Ostatnio ceny paliw na Orlenie są wyjątkowo niskie. Benzyna 95 za mniej niż 6 zł za litr. Eksperci z rynku paliw twierdzą, że ma to związek z nadchodzącymi wyborami. Braki w ciągłości dostaw dowodzą rzucenia na rynek ostatnich rezerw paliw. Od 2022 roku były widywane transporty cystern jadących na wschód, a my mimo niskich cen na giełdach płaciliśmy za paliwo wysokie ceny. Do tego pogniewaliśmy się na tanią Ruską ropę dostarczaną rurą do Płocka. Obecnie tą samą Ruską ropę kupujemy od pośredników dostarczających tankowcami po znacznie wyższych cenach. To wszystko sprawiło, że zaczyna brakować paliw. Wcześniej nieformalnie ograniczono jednorazowy zakup do 100 litrów diesla. Dostrzegając ukazujące się dno zbiorników, koncern wysyła maile z instrukcją jak tłumaczyć brak paliwa. O problemie wiedziano od początku września. Orlen w ten sposób okłamuje swoich klientów, by nie powiedzieć im wprost, że nie radzi sobie z dostawami. Zaczyna również brakować benzyny.
Braki paliw w całym kraju
Internauci i media dzielą się informacjami gdzie i kiedy pojawiły się nalepki na dystrybutorach o awarii pompy. Nawet w małym Oleśnie od około 4 dni brakuje paliwa EFECTA DIESEL, a ostatnio już zabrakło VERVA DIESEL. W Dobrodzieniu na jednej ze stacji jest jeszcze Verva, tylko nie wiadomo, do kiedy wystarczy. W tym przypadku nie zawiodła logistyka, lecz fizyczne braki paliwa. Przecież do tej pory zawsze cysterny dostarczały paliwo chyba, że nie mają, czego przywieźć.

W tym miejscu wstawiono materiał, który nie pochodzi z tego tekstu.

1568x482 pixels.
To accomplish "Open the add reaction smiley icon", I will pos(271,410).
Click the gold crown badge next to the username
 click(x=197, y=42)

Niedostatek diesla może mieć ogromny wpływ na gospodarkę, ponieważ wrzesień i październik są miesiącami intensywnych prac polowych, których nie można odłożyć w czasie. Średniej wielkości ciągnik z pługiem zużywa średnio 15 litrów paliwa na motogodzinę. Całe zaopatrzenie jest napędzane silnikami diesla, które z braku paliwa stanie. Nawet krótkotrwałe przerwy mogą rozregulować funkcjonowanie państwa. Media donoszą o problemach z tankowaniem karetek na Pomorzu Zachodnim i policyjnych radiowozów na Śląsku. Jest źle, oby nie było gorzej.